As a price for political quietism, the clerics’ hands are left untied in the social realm, where they are granted unlimited authority over the monitoring and control of individual and public conduct. No one has paid a greater price for this ruler-cleric pact than women. While turning a blind eye to the monarch and his elite’s political authoritarianism, financial corruption, and subordination to American diktats, these divine warriors turn their muscle on women instead. Every minutia of their lives is placed under the clerics’ watchful gaze, rigorously monitored by draconian religious edicts rejected by the majority of Muslims; they are denied the right to drive, enter into any form of legal agreement, vote, or even receive medical care without a guardian’s consent. But as Hanadi, a Saudi friend, put it: “It’s all hypocrisy. While we are forbidden from baring any flesh in public, including our faces, the TV channels funded by the emirs are the most promiscuous ones around. You don’t see any black robes or niqabs there, only half-naked young girls gyrating to the beat of cheap pop music. It’s a shameless exploitation of religion.”
Now Saudi Arabia finds itself in the eye of the Arab revolutionary storm, its religious and financial arms have been deployed to fortify the status quo. As well as made-to-fit fatwas prohibiting dissent as fitna (division and social strife) and demonstrations and pickets as forms of “insurrection against rulers”, the regime has resorted to bribing its subjects in return for allegiance and acquiescence. On his return from a three-month medical trip in US, the ailing 87-year-old King Abdullah announced financial handouts worth an astonishing $129bn – more than half the country’s oil revenues last year – including a 15% rise for state employees, reprieves for imprisoned debtors, financial aid for students and the unemployed, and the promise of half a million homes at affordable prices – not to mention increases to the religious police budget.

> _Provided data_:
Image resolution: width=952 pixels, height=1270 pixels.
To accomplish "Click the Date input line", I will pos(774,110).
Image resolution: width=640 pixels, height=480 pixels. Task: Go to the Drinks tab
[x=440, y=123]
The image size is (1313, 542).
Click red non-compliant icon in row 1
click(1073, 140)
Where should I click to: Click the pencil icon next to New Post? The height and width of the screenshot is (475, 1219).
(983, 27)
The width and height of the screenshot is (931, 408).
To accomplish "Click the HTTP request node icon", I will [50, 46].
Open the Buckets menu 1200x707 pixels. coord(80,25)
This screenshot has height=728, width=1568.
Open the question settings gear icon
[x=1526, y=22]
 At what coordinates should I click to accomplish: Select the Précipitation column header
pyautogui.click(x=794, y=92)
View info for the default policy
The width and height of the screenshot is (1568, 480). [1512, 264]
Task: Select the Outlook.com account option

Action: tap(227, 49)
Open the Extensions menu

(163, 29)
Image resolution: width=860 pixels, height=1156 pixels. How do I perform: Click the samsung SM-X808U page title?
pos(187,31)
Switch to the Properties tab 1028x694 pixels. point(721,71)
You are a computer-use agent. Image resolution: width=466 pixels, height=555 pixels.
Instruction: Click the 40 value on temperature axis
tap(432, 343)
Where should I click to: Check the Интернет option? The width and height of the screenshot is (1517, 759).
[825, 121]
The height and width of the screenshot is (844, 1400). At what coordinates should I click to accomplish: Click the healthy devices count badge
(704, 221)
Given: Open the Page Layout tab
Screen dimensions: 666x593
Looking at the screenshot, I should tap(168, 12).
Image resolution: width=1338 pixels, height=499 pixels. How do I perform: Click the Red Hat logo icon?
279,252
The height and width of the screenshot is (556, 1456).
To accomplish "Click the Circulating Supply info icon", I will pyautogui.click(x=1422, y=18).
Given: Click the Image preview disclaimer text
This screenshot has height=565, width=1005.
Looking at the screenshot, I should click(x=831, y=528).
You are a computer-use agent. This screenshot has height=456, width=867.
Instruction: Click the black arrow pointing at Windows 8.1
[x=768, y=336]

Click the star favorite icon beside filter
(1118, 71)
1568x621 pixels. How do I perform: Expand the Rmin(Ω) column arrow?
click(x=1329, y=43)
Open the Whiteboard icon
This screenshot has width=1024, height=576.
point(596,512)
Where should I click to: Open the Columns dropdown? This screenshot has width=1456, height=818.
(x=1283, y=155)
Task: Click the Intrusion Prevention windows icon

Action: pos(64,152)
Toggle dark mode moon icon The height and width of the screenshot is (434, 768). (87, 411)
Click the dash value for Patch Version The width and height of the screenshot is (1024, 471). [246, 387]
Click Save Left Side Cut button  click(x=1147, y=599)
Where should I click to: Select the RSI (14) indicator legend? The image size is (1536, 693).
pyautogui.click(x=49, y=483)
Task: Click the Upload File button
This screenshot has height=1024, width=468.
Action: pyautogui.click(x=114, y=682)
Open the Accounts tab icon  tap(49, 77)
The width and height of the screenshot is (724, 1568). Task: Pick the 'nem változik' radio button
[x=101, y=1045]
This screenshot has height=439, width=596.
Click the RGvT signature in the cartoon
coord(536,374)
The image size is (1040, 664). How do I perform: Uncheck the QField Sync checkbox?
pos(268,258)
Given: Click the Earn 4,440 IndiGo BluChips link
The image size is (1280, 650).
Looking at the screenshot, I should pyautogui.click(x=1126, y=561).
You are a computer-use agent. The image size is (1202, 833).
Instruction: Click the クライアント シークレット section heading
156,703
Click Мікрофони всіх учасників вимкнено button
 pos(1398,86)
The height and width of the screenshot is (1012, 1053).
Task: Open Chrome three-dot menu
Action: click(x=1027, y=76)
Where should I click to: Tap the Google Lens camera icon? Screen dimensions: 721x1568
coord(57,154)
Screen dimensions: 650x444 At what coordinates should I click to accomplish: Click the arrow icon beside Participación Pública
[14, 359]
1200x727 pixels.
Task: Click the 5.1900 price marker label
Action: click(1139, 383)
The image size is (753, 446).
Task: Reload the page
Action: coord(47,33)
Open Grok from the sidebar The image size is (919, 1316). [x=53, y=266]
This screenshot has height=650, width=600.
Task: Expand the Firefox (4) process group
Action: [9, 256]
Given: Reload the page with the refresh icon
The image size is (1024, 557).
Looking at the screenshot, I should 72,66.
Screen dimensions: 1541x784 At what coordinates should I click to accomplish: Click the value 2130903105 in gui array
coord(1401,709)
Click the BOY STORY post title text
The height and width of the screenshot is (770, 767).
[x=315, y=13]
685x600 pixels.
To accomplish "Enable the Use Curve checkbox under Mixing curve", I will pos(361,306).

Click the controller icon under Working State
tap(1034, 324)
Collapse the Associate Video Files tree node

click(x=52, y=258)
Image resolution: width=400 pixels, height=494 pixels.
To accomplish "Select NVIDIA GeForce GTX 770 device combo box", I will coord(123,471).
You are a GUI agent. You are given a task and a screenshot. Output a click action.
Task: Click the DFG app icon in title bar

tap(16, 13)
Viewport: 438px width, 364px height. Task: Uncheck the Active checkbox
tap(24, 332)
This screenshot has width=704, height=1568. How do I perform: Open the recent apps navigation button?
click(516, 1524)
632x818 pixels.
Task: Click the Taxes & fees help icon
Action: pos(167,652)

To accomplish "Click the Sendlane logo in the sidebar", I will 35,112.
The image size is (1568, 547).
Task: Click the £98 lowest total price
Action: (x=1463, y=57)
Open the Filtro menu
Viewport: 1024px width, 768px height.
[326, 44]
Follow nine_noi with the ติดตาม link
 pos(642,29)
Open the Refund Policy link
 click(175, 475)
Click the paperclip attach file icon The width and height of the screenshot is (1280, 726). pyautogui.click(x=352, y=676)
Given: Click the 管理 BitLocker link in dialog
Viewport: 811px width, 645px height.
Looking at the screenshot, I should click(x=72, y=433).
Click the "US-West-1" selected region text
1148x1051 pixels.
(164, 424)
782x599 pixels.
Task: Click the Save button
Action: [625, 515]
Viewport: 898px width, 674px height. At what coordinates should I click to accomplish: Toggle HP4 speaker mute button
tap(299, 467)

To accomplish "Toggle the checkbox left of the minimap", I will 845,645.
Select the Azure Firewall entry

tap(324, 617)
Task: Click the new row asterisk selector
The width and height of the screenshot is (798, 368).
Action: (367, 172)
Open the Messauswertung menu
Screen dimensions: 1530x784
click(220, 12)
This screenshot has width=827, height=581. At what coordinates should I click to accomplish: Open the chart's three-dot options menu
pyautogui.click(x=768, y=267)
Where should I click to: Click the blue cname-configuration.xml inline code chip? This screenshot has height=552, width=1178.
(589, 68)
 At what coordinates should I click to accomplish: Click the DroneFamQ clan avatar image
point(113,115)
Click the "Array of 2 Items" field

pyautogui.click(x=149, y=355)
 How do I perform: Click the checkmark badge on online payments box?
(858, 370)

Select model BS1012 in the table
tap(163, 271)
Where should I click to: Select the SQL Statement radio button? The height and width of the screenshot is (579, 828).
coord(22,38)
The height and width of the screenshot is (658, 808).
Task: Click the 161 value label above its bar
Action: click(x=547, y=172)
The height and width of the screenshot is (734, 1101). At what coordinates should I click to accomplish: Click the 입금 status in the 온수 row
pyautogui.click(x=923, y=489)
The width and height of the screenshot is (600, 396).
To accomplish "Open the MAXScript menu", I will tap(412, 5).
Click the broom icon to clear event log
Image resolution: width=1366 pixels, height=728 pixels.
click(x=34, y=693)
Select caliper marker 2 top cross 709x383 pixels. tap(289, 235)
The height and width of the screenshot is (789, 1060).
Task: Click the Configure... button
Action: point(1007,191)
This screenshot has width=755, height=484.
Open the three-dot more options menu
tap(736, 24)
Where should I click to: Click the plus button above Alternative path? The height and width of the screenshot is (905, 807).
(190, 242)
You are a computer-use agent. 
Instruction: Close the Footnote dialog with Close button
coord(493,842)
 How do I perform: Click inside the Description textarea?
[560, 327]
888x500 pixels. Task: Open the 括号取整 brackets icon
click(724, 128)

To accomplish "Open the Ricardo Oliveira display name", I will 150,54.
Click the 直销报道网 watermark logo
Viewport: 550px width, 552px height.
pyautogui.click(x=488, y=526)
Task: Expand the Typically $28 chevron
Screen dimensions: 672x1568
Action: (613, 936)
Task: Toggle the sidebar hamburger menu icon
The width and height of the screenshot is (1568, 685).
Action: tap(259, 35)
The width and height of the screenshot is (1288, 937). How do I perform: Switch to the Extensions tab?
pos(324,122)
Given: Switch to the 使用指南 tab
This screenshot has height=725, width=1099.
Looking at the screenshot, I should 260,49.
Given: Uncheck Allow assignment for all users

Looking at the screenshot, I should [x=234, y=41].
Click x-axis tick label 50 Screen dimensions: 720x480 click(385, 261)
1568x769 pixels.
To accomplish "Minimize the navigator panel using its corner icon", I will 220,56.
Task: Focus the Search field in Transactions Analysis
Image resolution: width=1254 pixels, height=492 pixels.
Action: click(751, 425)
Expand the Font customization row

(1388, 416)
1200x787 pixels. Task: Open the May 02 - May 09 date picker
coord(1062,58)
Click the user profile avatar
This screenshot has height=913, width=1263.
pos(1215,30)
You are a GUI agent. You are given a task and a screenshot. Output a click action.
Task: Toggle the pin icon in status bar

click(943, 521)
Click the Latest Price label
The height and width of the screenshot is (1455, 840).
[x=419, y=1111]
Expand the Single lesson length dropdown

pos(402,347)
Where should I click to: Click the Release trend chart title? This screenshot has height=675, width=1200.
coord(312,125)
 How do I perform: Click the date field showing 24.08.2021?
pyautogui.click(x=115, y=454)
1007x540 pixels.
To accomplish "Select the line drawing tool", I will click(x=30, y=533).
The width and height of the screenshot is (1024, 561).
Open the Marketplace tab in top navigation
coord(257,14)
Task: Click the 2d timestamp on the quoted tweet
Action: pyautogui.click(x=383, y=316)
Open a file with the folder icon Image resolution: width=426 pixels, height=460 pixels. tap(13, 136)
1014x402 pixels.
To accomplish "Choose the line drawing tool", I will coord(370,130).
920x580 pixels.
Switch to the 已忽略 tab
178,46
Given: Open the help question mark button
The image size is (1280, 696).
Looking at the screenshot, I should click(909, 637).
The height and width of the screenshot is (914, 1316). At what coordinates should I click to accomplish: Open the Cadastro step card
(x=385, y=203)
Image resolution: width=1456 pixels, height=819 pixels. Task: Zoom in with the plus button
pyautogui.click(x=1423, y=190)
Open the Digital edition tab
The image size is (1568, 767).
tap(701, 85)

> _Task requirements_:
Carry the commentary on Saudi Arabia's ruler-cleric pact forward from its last sentence. The records have nothing to do with the work here.

> _Output_:
Externally the regime draws sustenance from its “special relationship” with the US. In return for keeping the oil supply steady and pouring billions into the American treasury through arms deals, the Al-Saud family gets a US commitment to complete protection.
Does this mean that the country’s fate is to remain ruled by an absolutist system where the notion of the citizen is non-existent and power is monopolised by an ageing king and his clan? That is unlikely, for Saudi Arabia is not God’s eternal kingdom on Earth and is not impervious to the change that is required internally and regionally. The question is not whether change is coming to Saudi Arabia, but what its nature and scope will be.